Title: Association of Geographic Differences in Prevalence of Uncontrolled Chronic Conditions With Changes in Individuals’ Likelihood of Uncontrolled Chronic Conditions
Author: Aaron Baum, Juan Wisnivesky, Sanjay Basu, Albert L. Siu, Mark D. Schwartz
Importance The prevalence of leading risk factors for morbidity and mortality in the US significantly varies across regions, states, and neighborhoods, but the extent these differences are associated with a person’s place of residence vs the characteristics of the people who live in different places remains unclear.
Objective To estimate the degree to which geographic differences in leading risk factors are associated with a person’s place of residence by comparing trends in health outcomes among individuals who moved to different areas or did not move.
Design, Setting, and Participants This retrospective cohort study estimated the association between the differences in the prevalence of uncontrolled chronic conditions across movers’ destination and origin zip codes and changes in individuals’ likelihood of uncontrolled chronic conditions after moving, adjusting for person-specific fixed effects, the duration of time since the move, and secular trends among movers and those who did not move. Electronic health records from the Veterans Health Administration were analyzed. The primary analysis included 5342207 individuals with at least 1 Veterans Health Administration outpatient encounter between 2008 and 2018 who moved zip codes exactly once or never moved.
Exposures The difference in the prevalence of uncontrolled chronic conditions between a person’s origin zip code and destination zip code (excluding the individual mover’s outcomes).

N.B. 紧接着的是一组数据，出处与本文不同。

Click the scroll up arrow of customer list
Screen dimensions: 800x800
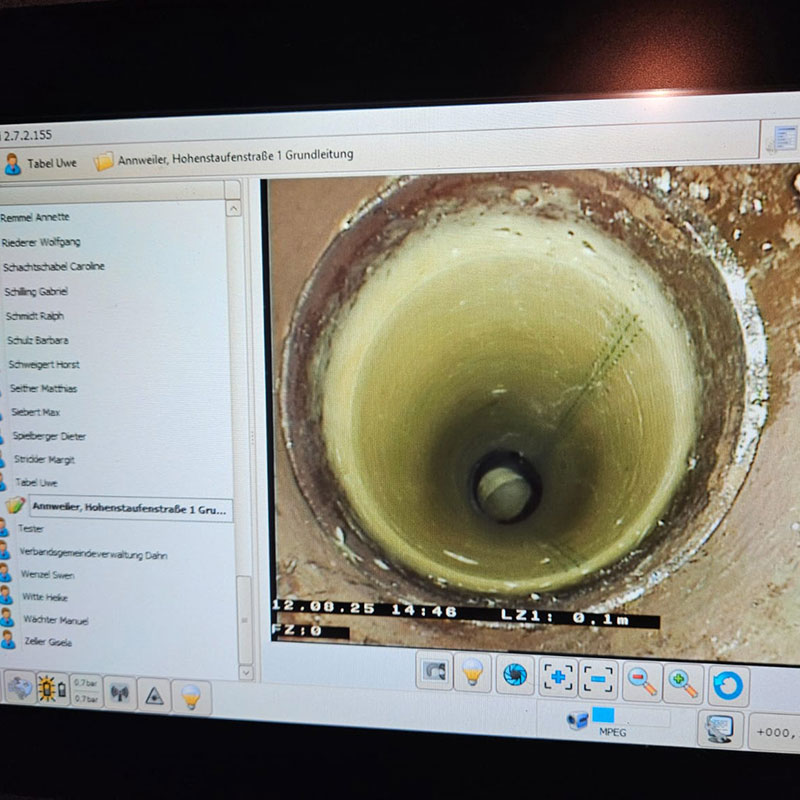pyautogui.click(x=233, y=209)
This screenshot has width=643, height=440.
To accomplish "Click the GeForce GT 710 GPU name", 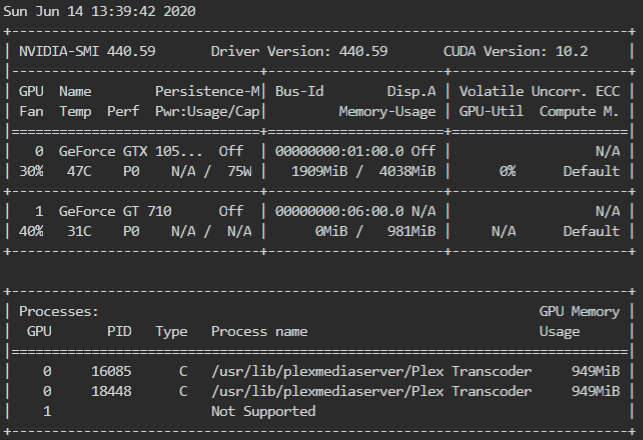I will point(115,212).
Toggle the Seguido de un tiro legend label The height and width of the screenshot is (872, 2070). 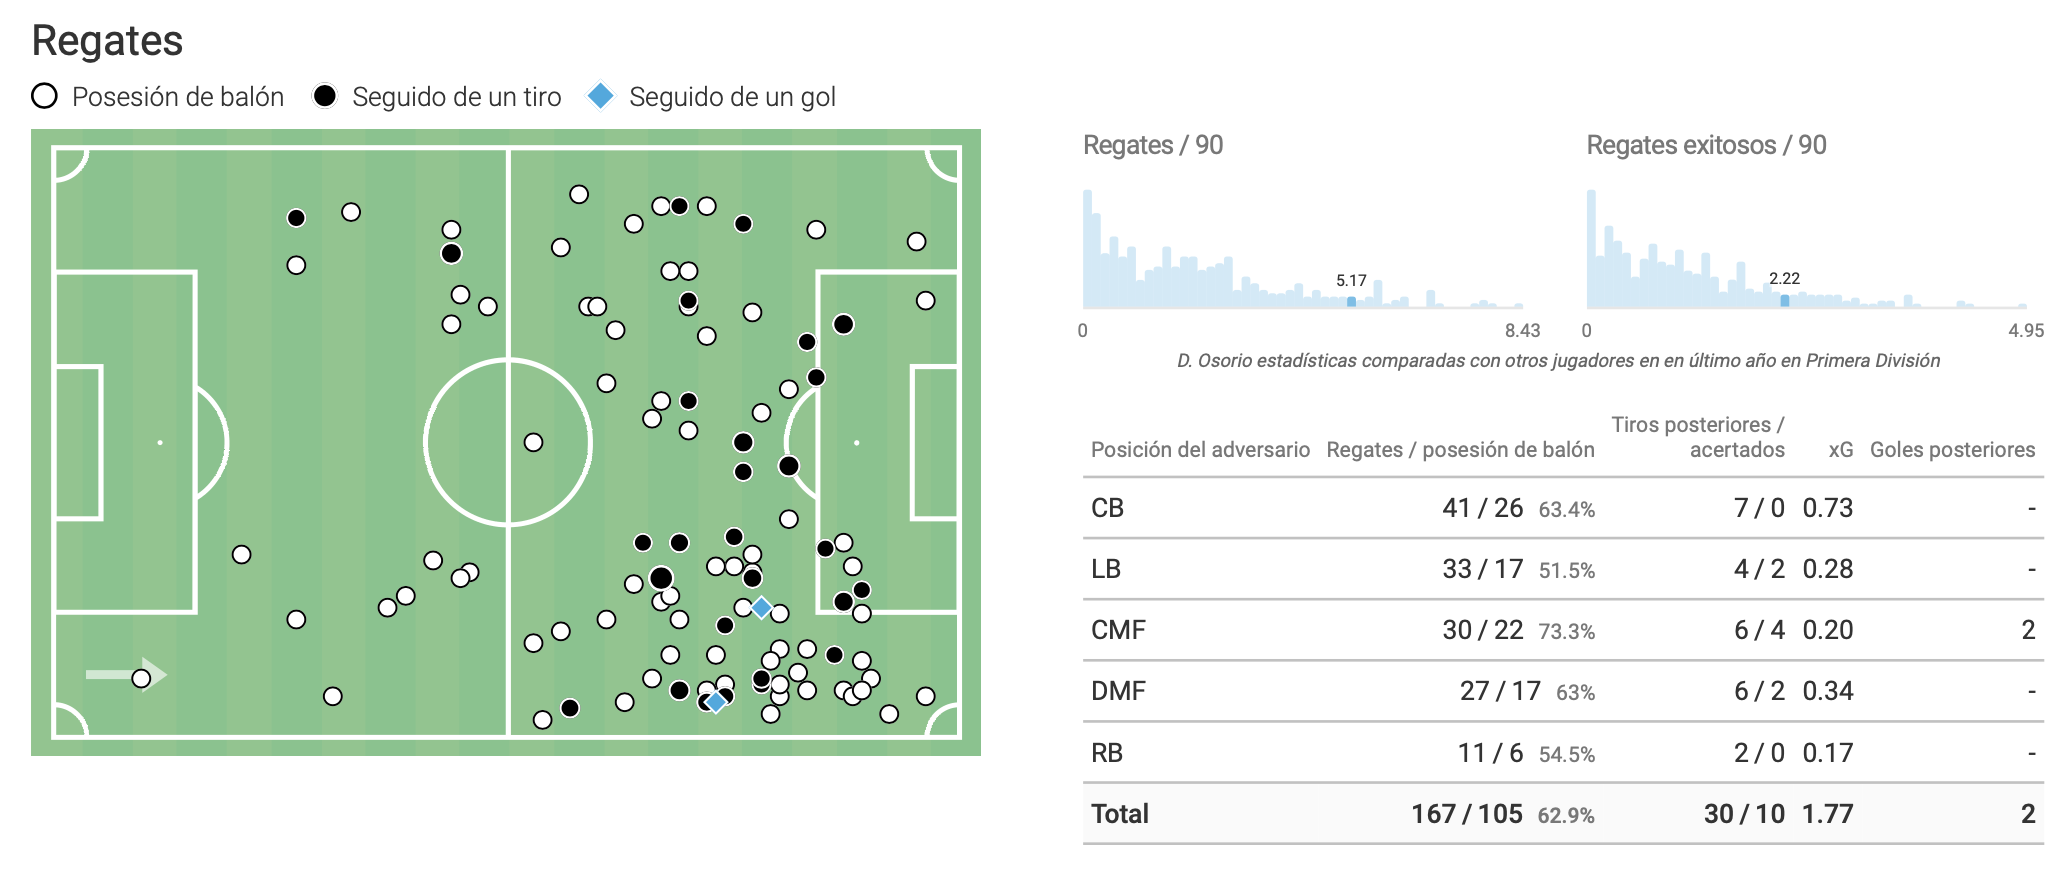pos(456,97)

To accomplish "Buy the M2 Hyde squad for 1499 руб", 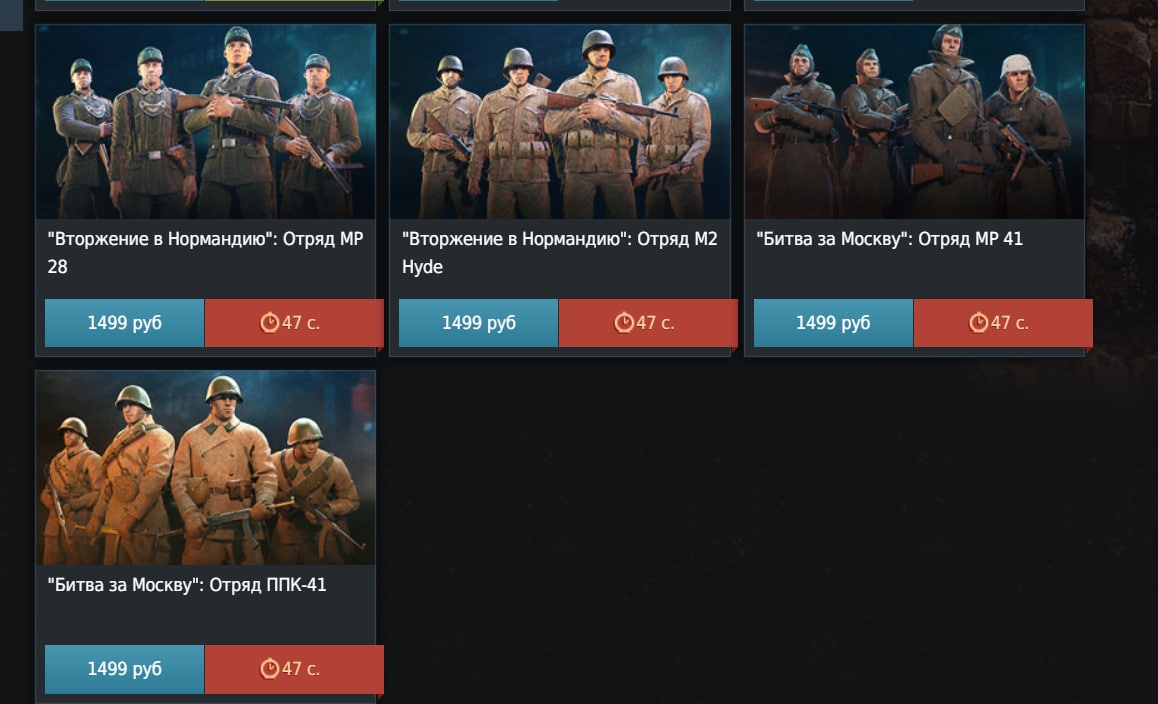I will click(x=479, y=323).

Main Outcomes and Measures Prevalence of uncontrolled blood pressure (systolic blood pressure level >140 mm Hg or diastolic blood pressure level >90 mm Hg), uncontrolled diabetes (hemoglobin A1c level >8%), obesity (body mass index >30), and depressive symptoms (2-item Patient Health Questionnaire score ≥2) per quarter-year during the 3 years before and the 3 years after individuals moved.
Results The study population included 5342207 individuals (mean age, 57.6 [SD, 17.4] years, 93.9% men, 72.5% White individuals, and 12.7% Black individuals), of whom 1095608 moved exactly once and 4246599 never moved during the study period. Among the movers, the change after moving in the prevalence of uncontrolled blood pressure was 27.5% (95% CI, 23.8%-31.3%) of the between-area difference in the prevalence of uncontrolled blood pressure. Similarly, the change after moving in the prevalence of uncontrolled diabetes was 5.0% (95% CI, 2.7%-7.2%) of the between-area difference in the prevalence of uncontrolled diabetes; the change after moving in the prevalence of obesity was 3.1% (95% CI, 2.0%-4.2%) of the between-area difference in the prevalence of obesity; and the change after moving in the prevalence of depressive symptoms was 15.2% (95% CI, 13.1%-17.2%) of the between-area difference in the prevalence of depressive symptoms.
Conclusions and Relevance In this retrospective cohort study of individuals receiving care at Veterans Health Administration facilities, geographic differences in prevalence were associated with a substantial percentage of the change in individuals’ likelihood of poor blood pressure control or depressive symptoms, and a smaller percentage of the change in individuals’ likelihood of poor diabetes control and obesity. Further research is needed to understand the source of these associations with a person’s place of residence.